Qizha is made from the seeds of Nigella sativa of the buttercup family of plants, which is native to the Middle East and India. The seeds, sometimes known as "black cumin", are soaked in salt water for a night, oven roasted, left on rocks to dry in the sun, and finally ground to make a paste. Some sources consider the cities of Nablus and Jenin to be the source of the best-quality qizha.

According to Roads & Kingdoms, tahini factories in Nablus have been making qizha since at least the 1910s.

== Popularity ==

The popularity of Qizha is limited, this is attributed to its bitter taste and pitch black appearance; its appearance is often likened to "engine oil". It is sometimes described as "unique" to Palestinian cuisine.

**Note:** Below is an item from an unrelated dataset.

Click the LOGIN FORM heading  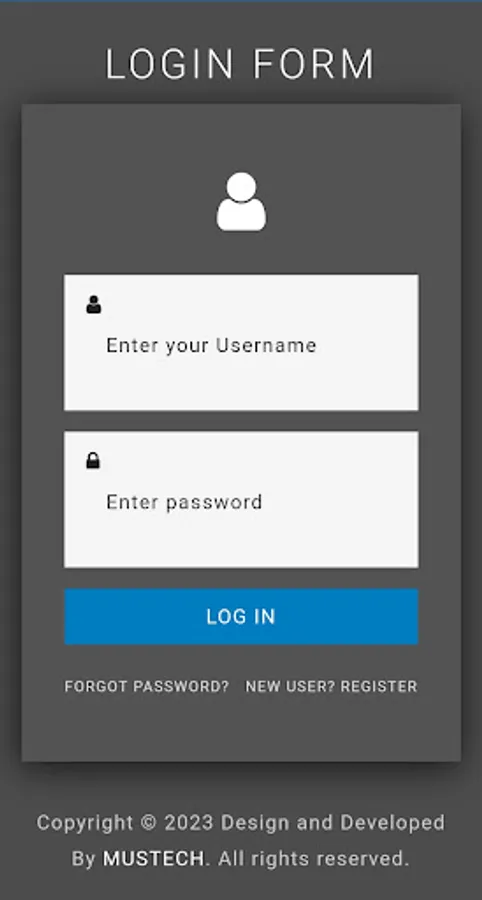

Outside of Nablus, qizha and qizha pie are also traditionally made in Sidon, Lebanon. It is believed to have been popularized there through immigration from Nablus.

== Uses ==

=== Culinary ===

Qizha paste is used in creating sweets and pastries, like halwa, it may also be mixed with syrup and eaten as a spread like tahini.

It's also used to create a qizha pie, which is a semolina cake topped with sugar syrup and nuts, the pie is a variation of basbousa.

=== Traditional medicine ===

A spoonful of Qizha is sometimes consumed by the elderly as a traditional remedy for a variety of ailments.